IBM has already written at least one high-quality JVM implementation which is not OSS because of contracts that IBM has with Sun. Of course, suggesting that IBM work on GCJ and Classpath has some merit in and of itself. But realize that IBM has sunk untold man-hours and dolars into developing its own JVM - resources that they now wish to contribute to the community at-large as OSS. I personally can't blame them if they didn't wish to spend a similar amount of resources on GCJ and Classpath when what they've got works.
Perhaps with this Open Letter IBM is looking for permission to open up the code. Perhaps they are looking to collaborate with Sun to create an even better project. Perhaps this is all just marketing/PR bs. Time will tell.
Dom
I HAVE written a VM from scratch, and worked on Sun and IBM's Virtual Machines. I can tell you from experience that writing a VM is definately not a trivial task. In fact, it is probably harder than the libraries. The libraries are by definition Java code. The major problem is the sheer size of them.
A modern VM on the other-hand, covers a wide range of techniques. Writing an efficient thin-locking implementation is far from trivial - the code is extremely complex, and even a slight mistake can lead to race conditions, leading to unexpected behaviour which is very difficult to track down.

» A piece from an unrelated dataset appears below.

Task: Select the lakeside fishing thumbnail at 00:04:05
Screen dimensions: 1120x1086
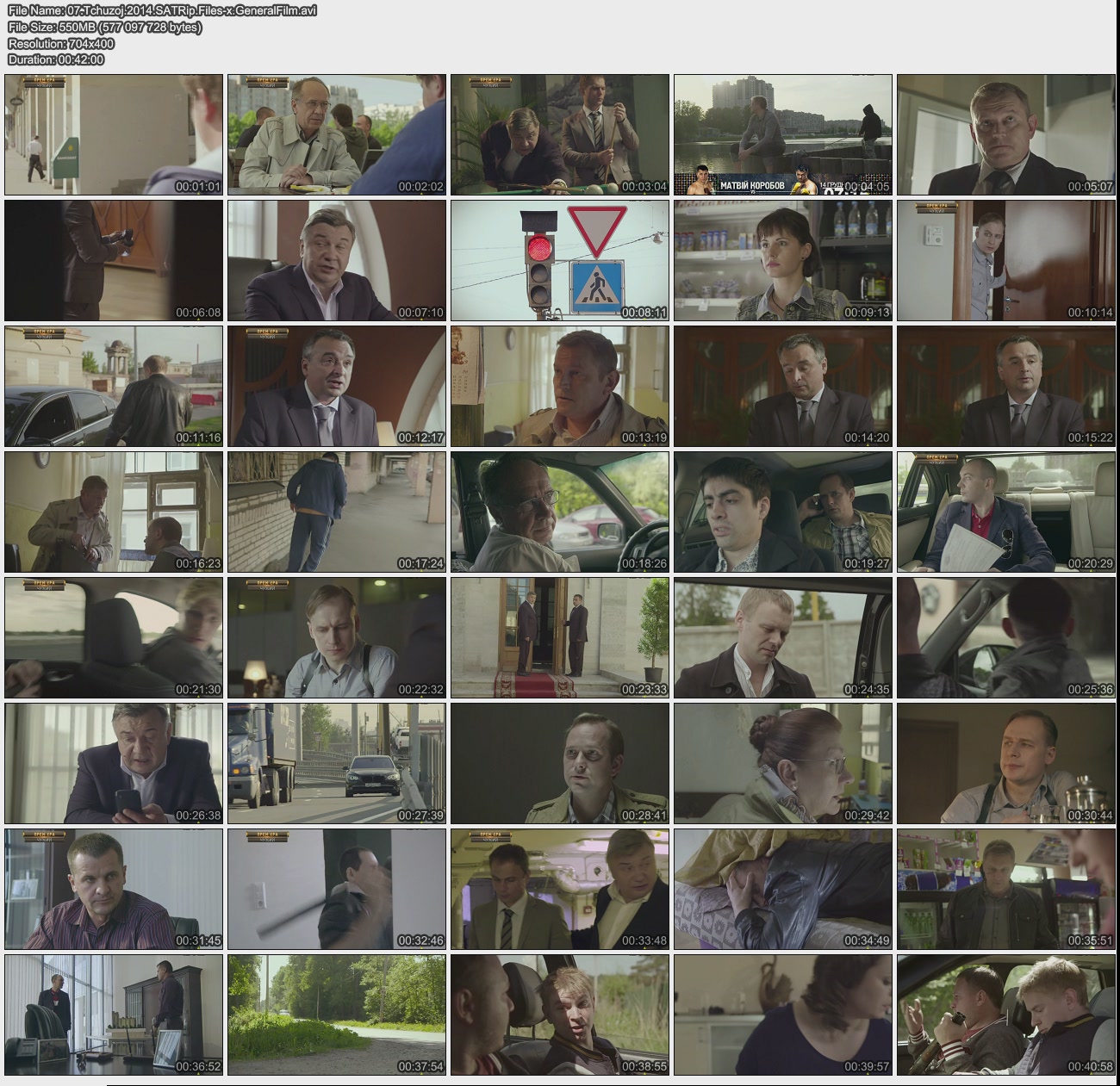Action: 782,134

Likewise, a modern garbage collector is an advanced field in itself (e.g. parallel collectors, generational collectors, etc.). Again, a simple mistake can take weeks to find.
Have you also forgotten about the JIT? Or more accurately a DAC (dynamic adaptive compiler). Whereas a standard compiler can spend as long as it likes optimising the code and be slow as hell, a modern VM must profile the code on the fly, and transfer control between compiled and interpreted modes efficiently. Again, not trivial.

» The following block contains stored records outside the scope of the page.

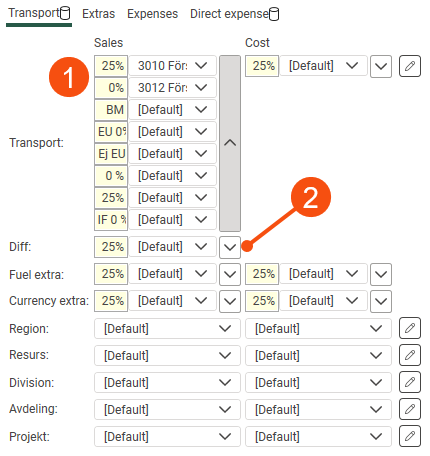Image resolution: width=430 pixels, height=456 pixels.
Task: Click Avdeling row pencil edit icon
Action: pyautogui.click(x=410, y=409)
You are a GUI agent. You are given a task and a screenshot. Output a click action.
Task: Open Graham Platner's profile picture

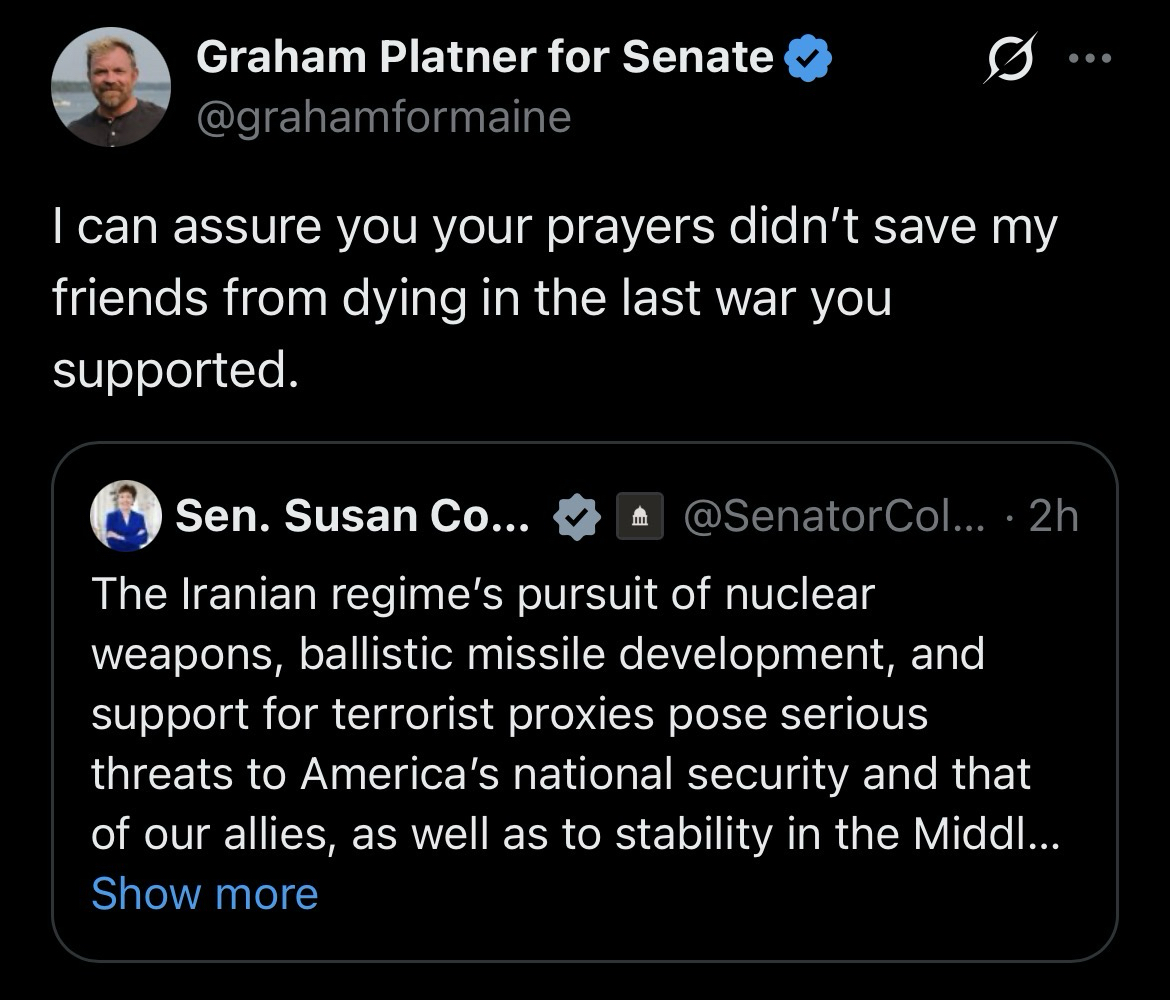click(x=110, y=87)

Even following the spec is non-trivial. There's enough grey areas to cause a VM implementor to pull their hair out.
Sun and IBM have large teams working on these VM's, many from research backgrounds and with PhDs (including me). Thanks for calling us all monkeys.
If Microsoft "borrowed" GPLed code and tried to hide it not only would they open themselves up to a serious lawsuit from the copyright holders (with serious monetary penalties), but they could theoretically end up having to share any source code that came in contact with the GPLed code.
This is what the FUDsters would have us believe, but it's not true. As Eben Moglen, General Counsel for the FSF, has repeatedly pointed out, the GPL is a license, not a contract.
One of the consequence os this is that you can't force someone to open up their own code if they link against GPL'ed code in violation of the license. At most, you can force them to stop using the GPL'ed code.
See this lengthy rebuttal by Pamela Jones of Groklaw fame, or this more accessible, shorter version.